Background Biologic drug therapies represent a huge advance in the treatment of rheumatoid arthritis (RA). However, very good disease control is only achieved in 30% of patients, making identification of biomarkers of response a research priority. We therefore hypothesise that differential DNA methylation patterns may provide biomarkers predictive of response to TNF-inhibitor (TNFi) therapy in patients with RA.
Methods An epigenome-wide association study was performed on pre-treatment whole blood DNA from patients with RA. Patients who displayed good response (n = 36) or no response (n = 36) to etanercept therapy at 3-months were selected. Differentially methylated positions (DMPs) were identified using linear regression. Variance of methylation at DMPs was assessed for correlation with cis-acting SNPs. A replication experiment for prioritised SNPs was performed in an independent cohort of 1,204 RA patients.

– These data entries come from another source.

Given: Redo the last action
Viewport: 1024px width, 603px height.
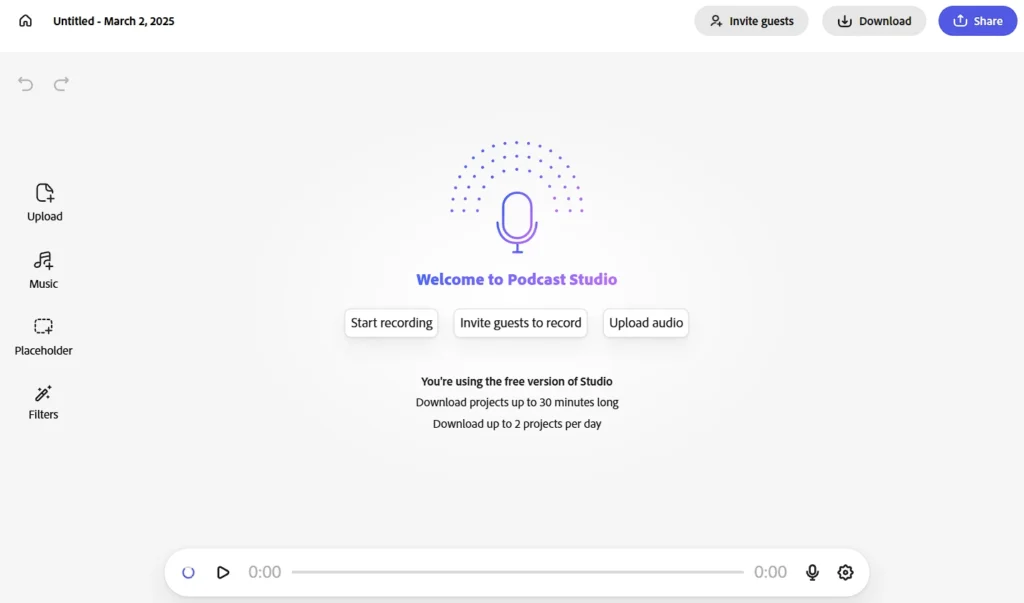Looking at the screenshot, I should 61,84.
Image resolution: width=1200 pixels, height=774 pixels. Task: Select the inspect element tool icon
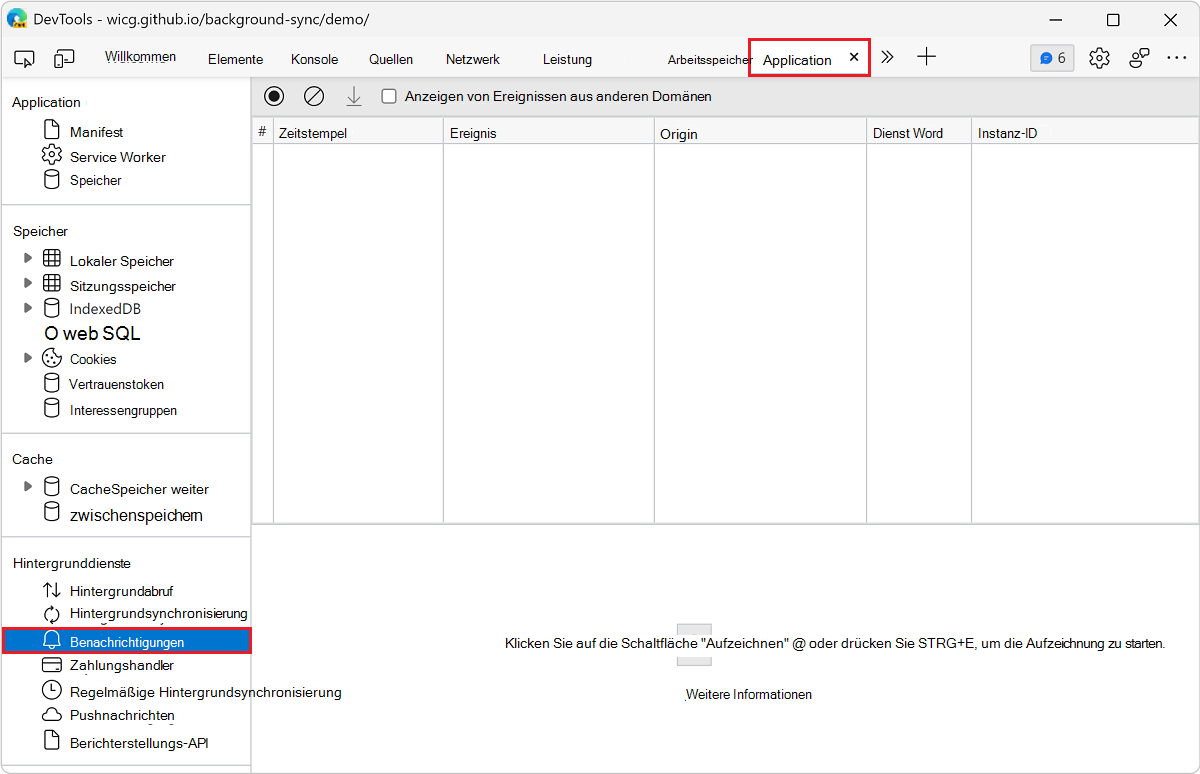click(25, 59)
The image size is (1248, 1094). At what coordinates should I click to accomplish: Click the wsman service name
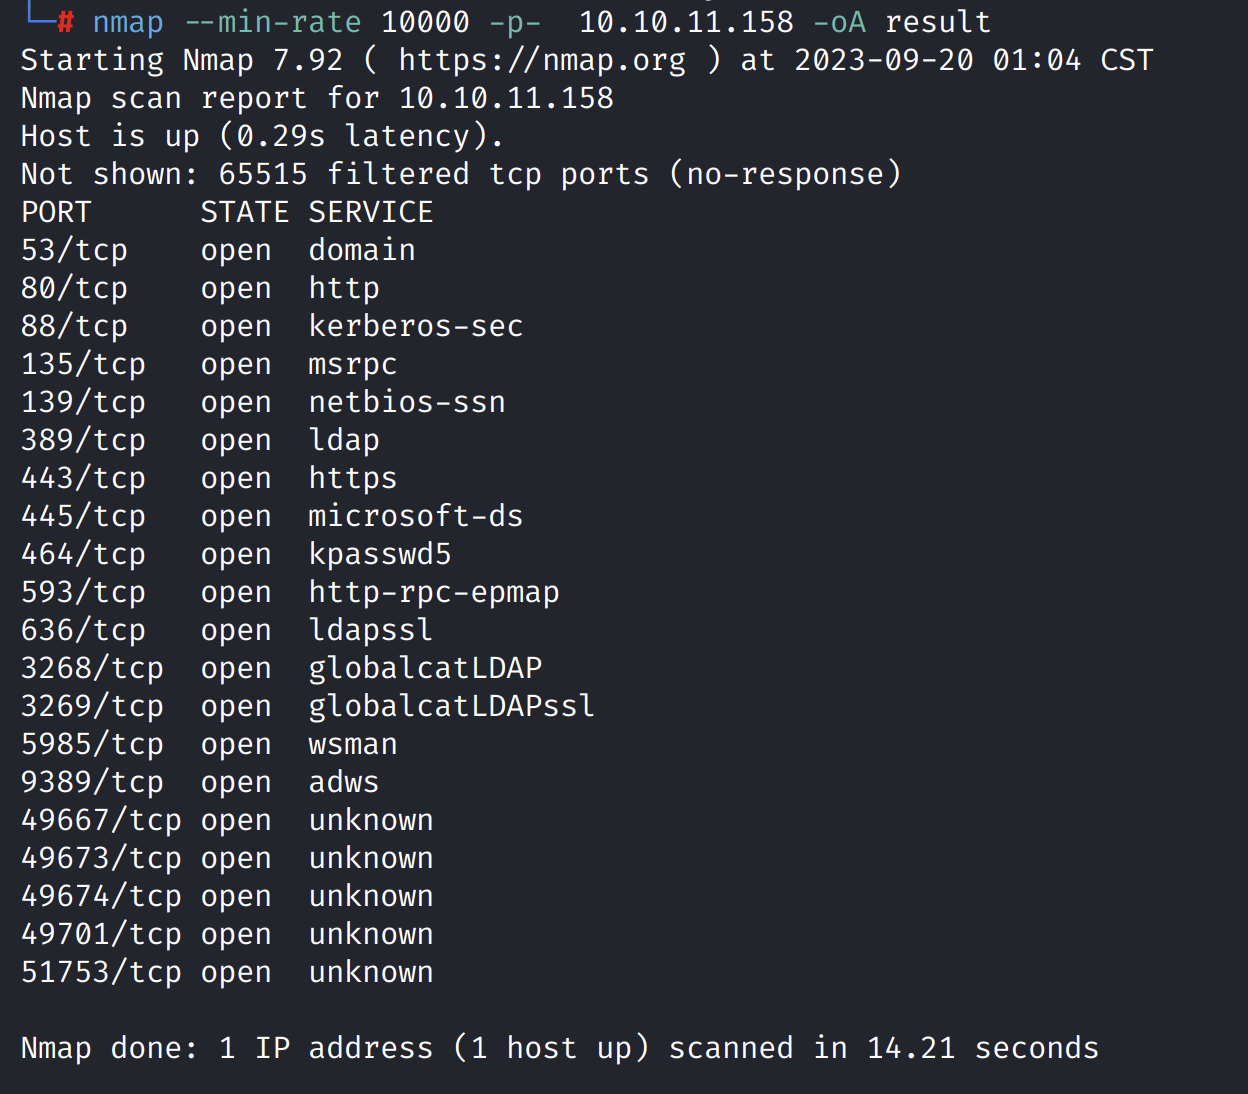[352, 744]
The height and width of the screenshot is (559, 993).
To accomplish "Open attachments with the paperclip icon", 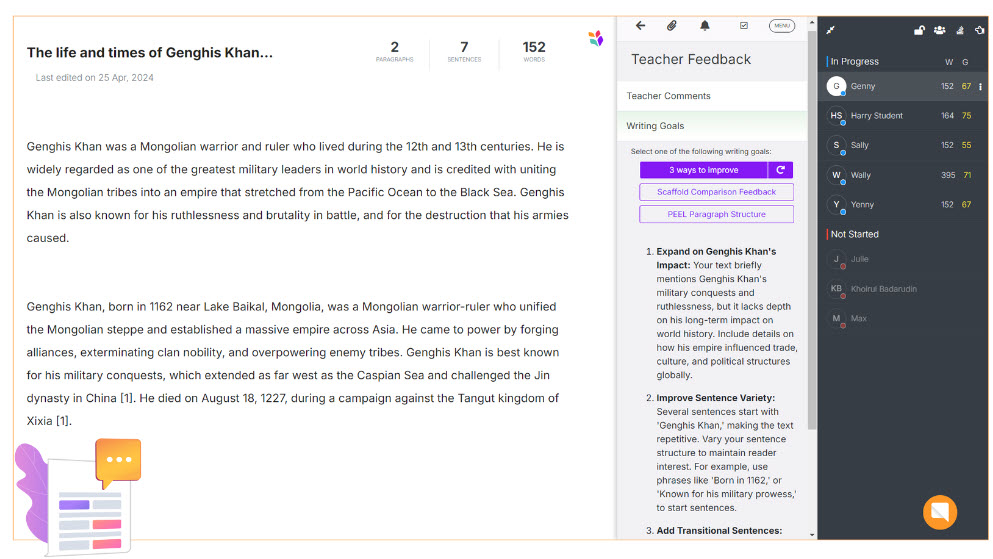I will [x=672, y=26].
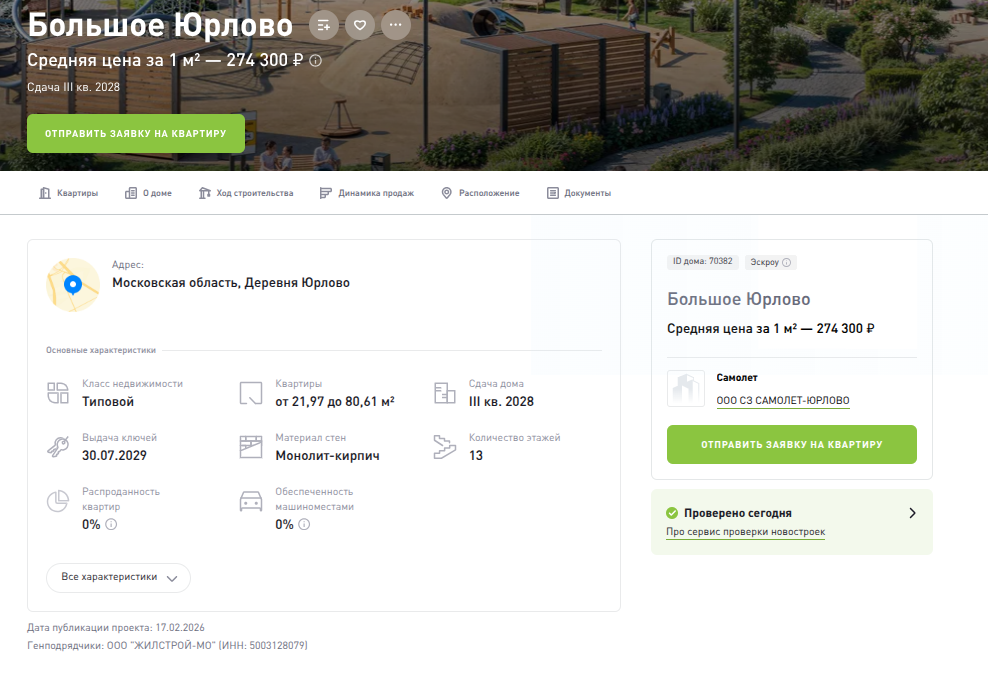Click info icon beside Распроданность квартир 0%

[111, 524]
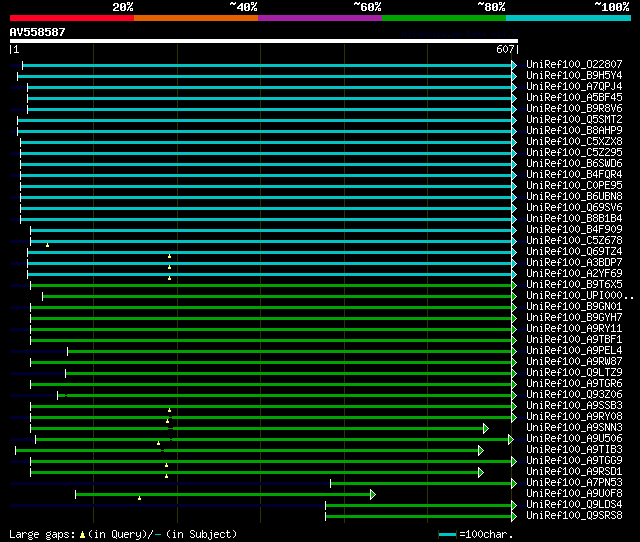Click the arrowhead ending the UniRef100_A9U0F8 bar
640x542 pixels.
coord(372,494)
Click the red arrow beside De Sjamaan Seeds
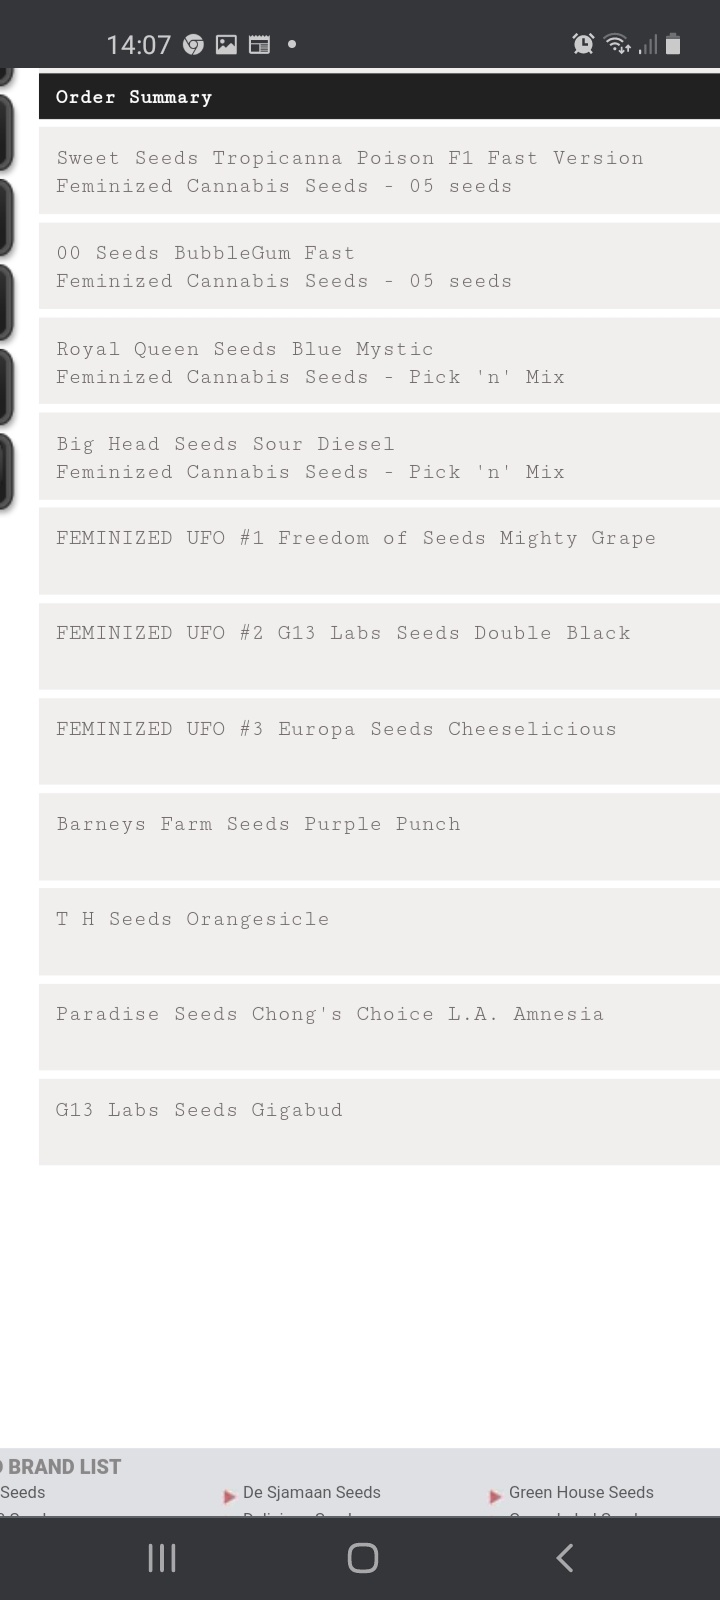720x1600 pixels. pos(229,1496)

Results Five DMPs between responders groups were identified with a FDR <5%. The top two DMPs mapped to exon 7 of the LRPAP1 gene on chromosome 4 (cg04857395, p = 1.39E-08 and cg26401028, 1.96E-08). The A allele of the SNP rs3468 was correlated with higher levels of methylation for both of the top two DMPs (2.63E-07 and 1.05E-06, respectively). Further the A allele of rs3468 was correlated with EULAR non-response in the discovery cohort (n = 56; p = 0.03) and in the independent replication cohort (n = 1.204; p = 0.003).
Conclusions We identify DNA methylation as a potential biomarker of TNFi response and report the association between response and the LRPAP1 gene which encodes a chaperone of low-density lipoprotein receptor-related protein-1. Additional replication experiments in independent sample collections are now required.